Continuing through November 30, 2016
Ross Bleckner introduced a melancholy note into the otherwise carnivalesque art of the 1980s with large, elegiac oil paintings about emotional loss and the irretrievable past. They derived their energy from the AIDS pandemic of the time without being overly specific about it. Bleckner, an AIDS activist and philanthropist (and a United Nations Goodwilll Ambassador who has also worked on the problem of African child-trafficking), made a convincing case for sympathy and empathy with these generally dark, semi-abstract depictions of flowers, candelabras, domes, cupolas and starry skies. His nocturnes brought nineteenth-century sentiment — the Victorians faced death instead of ignoring it — into our age of alienation and instant gratification. Anselm Kiefer’s meditations on history serve a similar purpose of putting art, history and human destiny into perspective. These are religious paintings for a secular age.
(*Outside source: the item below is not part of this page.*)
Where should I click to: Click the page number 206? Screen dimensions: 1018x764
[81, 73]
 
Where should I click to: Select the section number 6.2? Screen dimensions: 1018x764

Bleckner is such a consummate painter, however, that subject matter or subtexts that might seem off-putting to many attain in his hands a sober beauty. These floral-motif screenprints of the 1990s depict blossoms, minus stems and leaves, that appear to be floating on water, like Monet’s water lilies. Simplified into rough-edged overlapping ellipses of one color, and sometimes rendered in linear form, as in Chinese painting, the blooms hover tremulously, suspended in an abstract (i.e., non-perspectival) painterly mindspace. There’s a hint of the memento mori moralizing that lent meaning (and not just visual delight) to the precise Dutch flower paintings of the 17th-century. But instead of real, transient flowers described in microscopic detail, Bleckner depicts blooming (or conscious life) mystically and spiritually, as an infinite process.